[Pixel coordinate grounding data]
--- START ---

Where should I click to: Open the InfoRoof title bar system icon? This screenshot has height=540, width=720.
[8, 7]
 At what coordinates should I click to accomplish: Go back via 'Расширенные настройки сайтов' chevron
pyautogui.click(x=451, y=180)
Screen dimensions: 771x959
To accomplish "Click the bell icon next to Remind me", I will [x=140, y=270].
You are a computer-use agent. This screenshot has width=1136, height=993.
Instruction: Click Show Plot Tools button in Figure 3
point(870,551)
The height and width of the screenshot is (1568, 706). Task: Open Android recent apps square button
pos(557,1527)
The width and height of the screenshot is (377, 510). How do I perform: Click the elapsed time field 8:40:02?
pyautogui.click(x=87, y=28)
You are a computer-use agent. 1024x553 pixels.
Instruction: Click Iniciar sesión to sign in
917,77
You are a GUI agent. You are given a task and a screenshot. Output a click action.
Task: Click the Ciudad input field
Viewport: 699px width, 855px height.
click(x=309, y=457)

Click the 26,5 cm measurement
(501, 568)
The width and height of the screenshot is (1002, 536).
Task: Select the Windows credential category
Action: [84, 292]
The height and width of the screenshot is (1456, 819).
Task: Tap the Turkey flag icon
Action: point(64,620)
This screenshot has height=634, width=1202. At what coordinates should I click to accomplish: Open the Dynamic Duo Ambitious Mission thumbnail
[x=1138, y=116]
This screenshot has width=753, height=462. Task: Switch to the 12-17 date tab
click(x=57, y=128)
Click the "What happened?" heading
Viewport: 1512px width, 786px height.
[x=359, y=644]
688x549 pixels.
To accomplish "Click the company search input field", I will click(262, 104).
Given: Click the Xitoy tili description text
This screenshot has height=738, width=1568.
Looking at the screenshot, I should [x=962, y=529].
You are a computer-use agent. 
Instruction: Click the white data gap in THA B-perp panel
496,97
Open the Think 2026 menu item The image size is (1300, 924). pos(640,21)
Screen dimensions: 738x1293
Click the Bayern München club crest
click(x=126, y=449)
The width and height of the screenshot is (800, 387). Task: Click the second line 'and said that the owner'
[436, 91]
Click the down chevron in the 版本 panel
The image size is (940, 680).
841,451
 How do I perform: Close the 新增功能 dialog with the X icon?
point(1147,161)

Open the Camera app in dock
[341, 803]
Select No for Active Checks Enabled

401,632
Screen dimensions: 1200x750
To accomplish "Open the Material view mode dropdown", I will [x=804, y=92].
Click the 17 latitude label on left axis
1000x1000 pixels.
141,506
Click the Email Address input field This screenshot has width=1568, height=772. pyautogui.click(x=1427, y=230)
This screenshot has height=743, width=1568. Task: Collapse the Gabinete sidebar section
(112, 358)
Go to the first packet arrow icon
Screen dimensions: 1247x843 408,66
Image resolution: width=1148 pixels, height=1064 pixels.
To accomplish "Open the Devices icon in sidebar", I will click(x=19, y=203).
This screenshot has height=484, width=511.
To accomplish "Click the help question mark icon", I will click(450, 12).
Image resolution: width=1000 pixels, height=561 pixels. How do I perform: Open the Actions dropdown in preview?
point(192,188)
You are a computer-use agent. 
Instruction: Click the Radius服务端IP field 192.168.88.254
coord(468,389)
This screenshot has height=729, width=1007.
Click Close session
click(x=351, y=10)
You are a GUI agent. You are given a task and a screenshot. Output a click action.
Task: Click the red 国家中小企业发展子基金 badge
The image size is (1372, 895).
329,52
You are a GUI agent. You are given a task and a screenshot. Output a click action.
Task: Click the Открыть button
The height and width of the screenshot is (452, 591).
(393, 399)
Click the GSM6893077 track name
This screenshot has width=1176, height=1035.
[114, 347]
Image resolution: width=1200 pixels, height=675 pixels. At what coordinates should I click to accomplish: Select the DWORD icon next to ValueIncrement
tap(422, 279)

--- END ---

Set down each record again, exactly as written.

▶ [YOUR RESPONSE]
Where should I click to: Open the InfoRoof title bar system icon? This screenshot has height=540, width=720.
[8, 7]
 At what coordinates should I click to accomplish: Go back via 'Расширенные настройки сайтов' chevron
pyautogui.click(x=451, y=180)
Screen dimensions: 771x959
To accomplish "Click the bell icon next to Remind me", I will [x=140, y=270].
You are a computer-use agent. This screenshot has width=1136, height=993.
Instruction: Click Show Plot Tools button in Figure 3
point(870,551)
The height and width of the screenshot is (1568, 706). Task: Open Android recent apps square button
pos(557,1527)
The width and height of the screenshot is (377, 510). How do I perform: Click the elapsed time field 8:40:02?
pyautogui.click(x=87, y=28)
You are a computer-use agent. 1024x553 pixels.
Instruction: Click Iniciar sesión to sign in
917,77
You are a GUI agent. You are given a task and a screenshot. Output a click action.
Task: Click the Ciudad input field
Viewport: 699px width, 855px height.
click(x=309, y=457)

Click the 26,5 cm measurement
(501, 568)
The width and height of the screenshot is (1002, 536).
Task: Select the Windows credential category
Action: [84, 292]
The height and width of the screenshot is (1456, 819).
Task: Tap the Turkey flag icon
Action: point(64,620)
This screenshot has height=634, width=1202. At what coordinates should I click to accomplish: Open the Dynamic Duo Ambitious Mission thumbnail
[x=1138, y=116]
This screenshot has width=753, height=462. Task: Switch to the 12-17 date tab
click(x=57, y=128)
Click the "What happened?" heading
Viewport: 1512px width, 786px height.
[x=359, y=644]
688x549 pixels.
To accomplish "Click the company search input field", I will click(262, 104).
Given: Click the Xitoy tili description text
This screenshot has height=738, width=1568.
Looking at the screenshot, I should [x=962, y=529].
You are a computer-use agent. 
Instruction: Click the white data gap in THA B-perp panel
496,97
Open the Think 2026 menu item The image size is (1300, 924). pos(640,21)
Screen dimensions: 738x1293
Click the Bayern München club crest
click(x=126, y=449)
The width and height of the screenshot is (800, 387). Task: Click the second line 'and said that the owner'
[436, 91]
Click the down chevron in the 版本 panel
The image size is (940, 680).
841,451
 How do I perform: Close the 新增功能 dialog with the X icon?
point(1147,161)

Open the Camera app in dock
[341, 803]
Select No for Active Checks Enabled

401,632
Screen dimensions: 1200x750
To accomplish "Open the Material view mode dropdown", I will [x=804, y=92].
Click the 17 latitude label on left axis
1000x1000 pixels.
141,506
Click the Email Address input field This screenshot has width=1568, height=772. pyautogui.click(x=1427, y=230)
This screenshot has height=743, width=1568. Task: Collapse the Gabinete sidebar section
(112, 358)
Go to the first packet arrow icon
Screen dimensions: 1247x843 408,66
Image resolution: width=1148 pixels, height=1064 pixels.
To accomplish "Open the Devices icon in sidebar", I will click(x=19, y=203).
This screenshot has height=484, width=511.
To accomplish "Click the help question mark icon", I will click(450, 12).
Image resolution: width=1000 pixels, height=561 pixels. How do I perform: Open the Actions dropdown in preview?
point(192,188)
You are a computer-use agent. 
Instruction: Click the Radius服务端IP field 192.168.88.254
coord(468,389)
This screenshot has height=729, width=1007.
Click Close session
click(x=351, y=10)
You are a GUI agent. You are given a task and a screenshot. Output a click action.
Task: Click the red 国家中小企业发展子基金 badge
The image size is (1372, 895).
329,52
You are a GUI agent. You are given a task and a screenshot. Output a click action.
Task: Click the Открыть button
The height and width of the screenshot is (452, 591).
(393, 399)
Click the GSM6893077 track name
This screenshot has width=1176, height=1035.
[114, 347]
Image resolution: width=1200 pixels, height=675 pixels. At what coordinates should I click to accomplish: Select the DWORD icon next to ValueIncrement
tap(422, 279)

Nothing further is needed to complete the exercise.